Woodcraft may also match the price, just make sure you get the OEM insert if they do.


----------



## jeffski1 (Nov 29, 2008)

LeeMills is right concerning the insert for the G3-make sure its the Teknatool-Woodcrafts guys steered me in the right direction with that…Case101-you will like the Rikon-I turned on one at a Woodcraft class for peppermills.You might outgrow it but its a keeper if you leave it set up for small items-buffing ect.-just a thought…


----------



## Case101 (Jun 29, 2013)

How does the Grizzly chuck compare to the Nova G3?
What is your experience with the Grizzly chuck?
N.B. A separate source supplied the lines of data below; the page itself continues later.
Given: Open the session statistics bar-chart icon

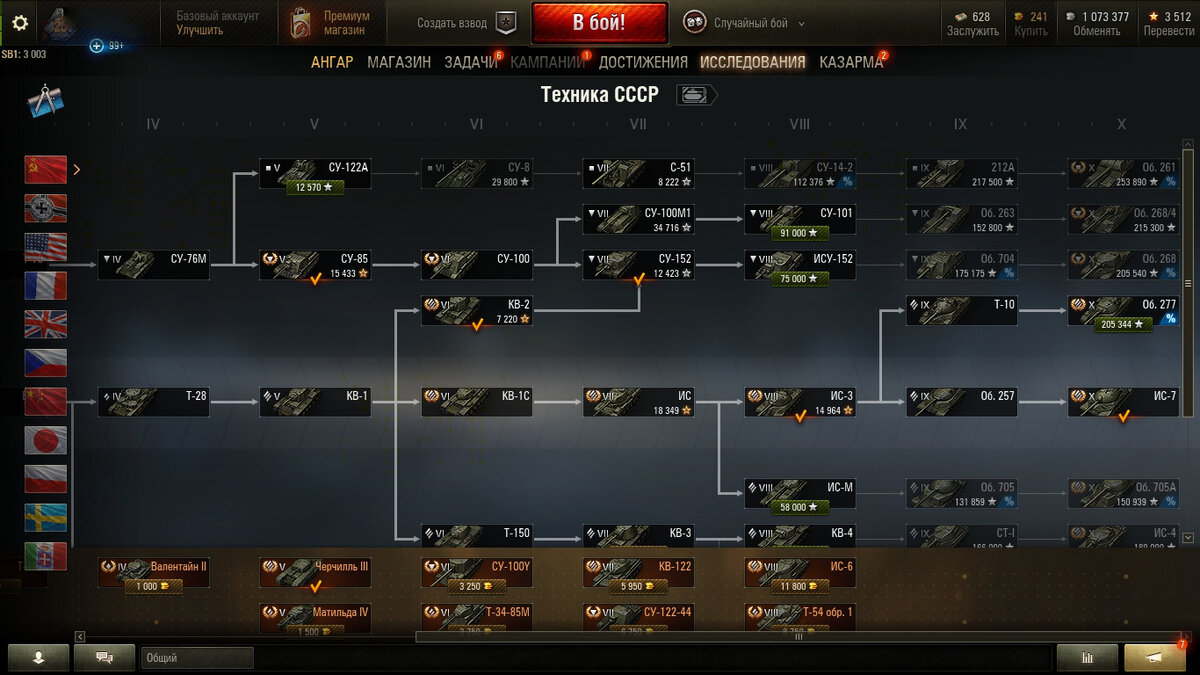Looking at the screenshot, I should (x=1087, y=657).
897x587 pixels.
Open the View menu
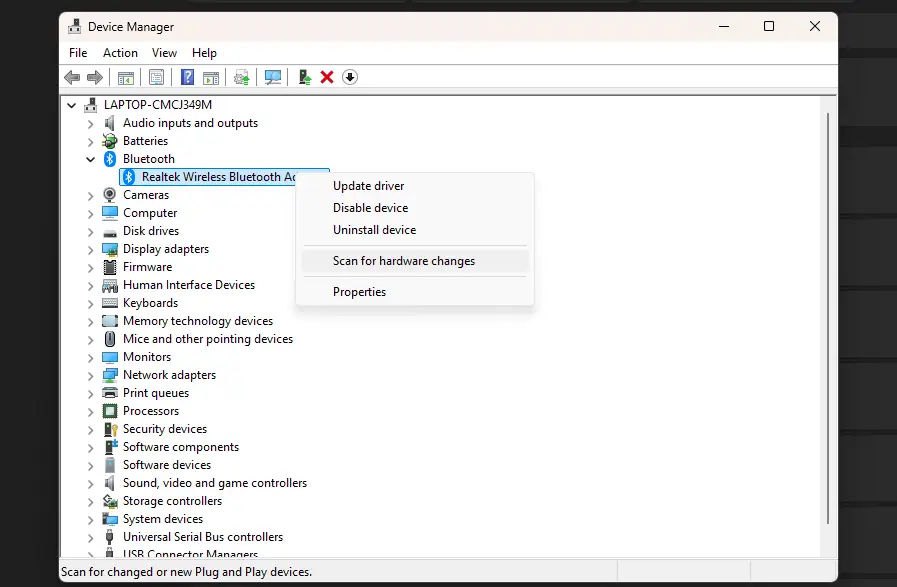point(164,52)
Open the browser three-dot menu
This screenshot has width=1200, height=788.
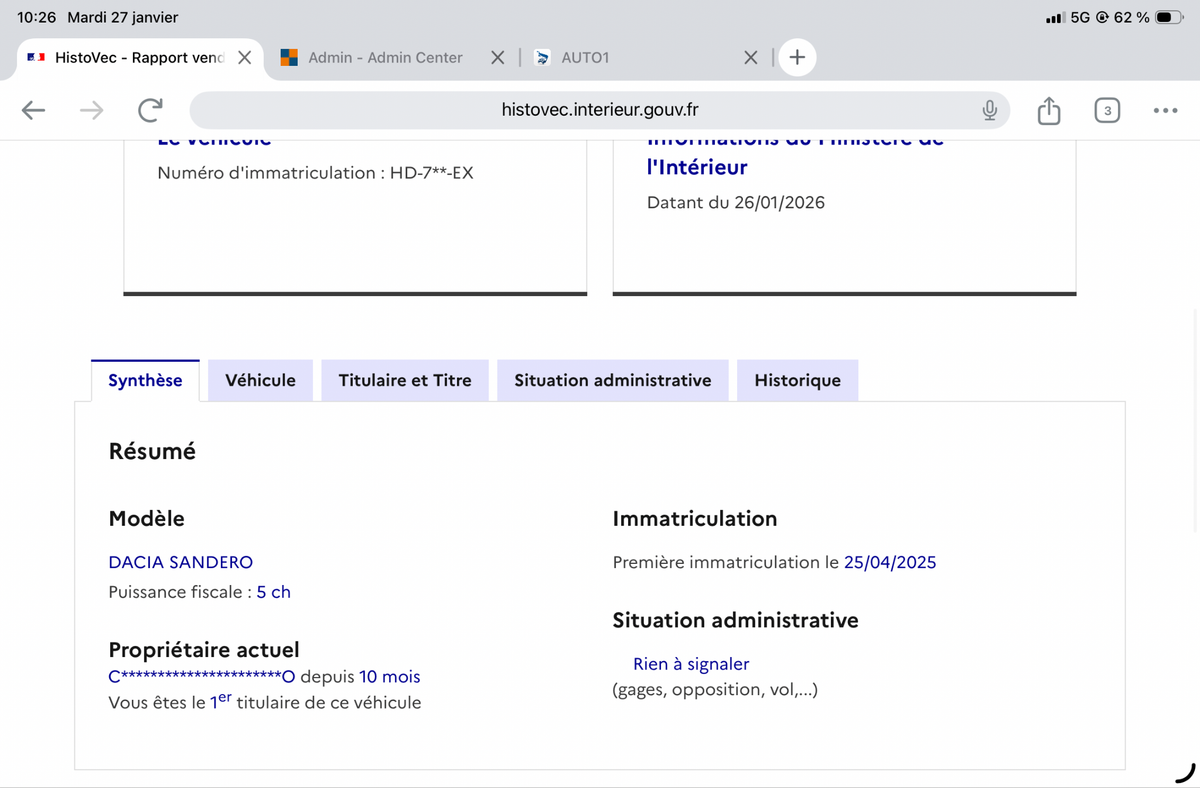pos(1165,110)
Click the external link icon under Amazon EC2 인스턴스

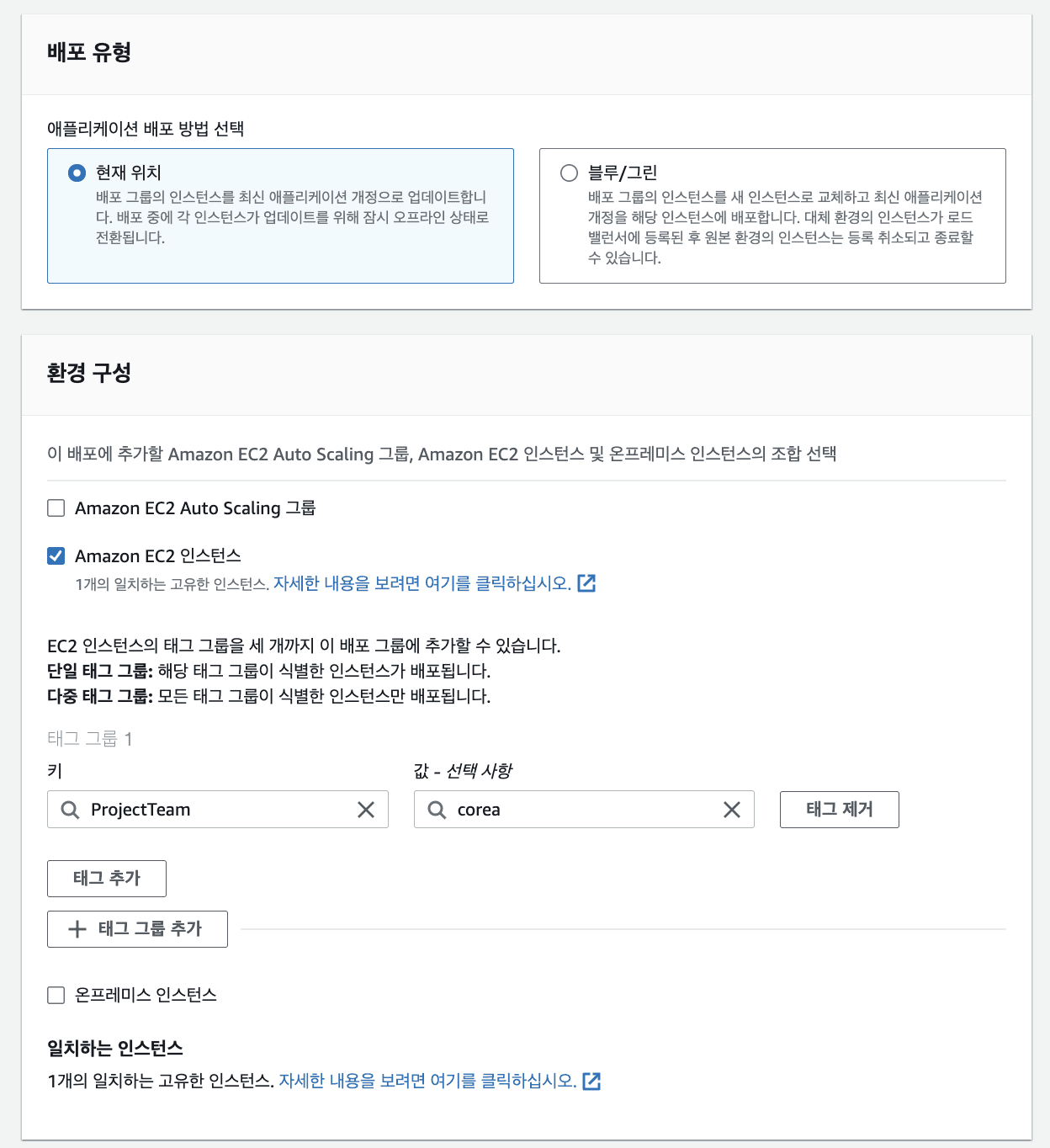586,583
Here is a link the the "Grizzly 3.75 Wood Lathe Chuck Set

It appears that you get a lot with the Grizzly chuck compared to the Nova


----------



## Tennessee (Jul 8, 2011)

I own the 65345 as a second lathe when I do really small things that my Powermatic has trouble with.
The tool rest snapped off one day when I had a catch. 
The belt is a hassle to change, and I usually just leave it on the slowest speed.
The locking handles are iffy at best, and it doesn't really feel like the tailstock is locking, just jamming against the body.
I did add the small Grizzly H7605 chuck, and that really made it a lot better. I also bought a much better tool rest to replace the cheapo HF one after it snapped. The Rikon 70-928 model.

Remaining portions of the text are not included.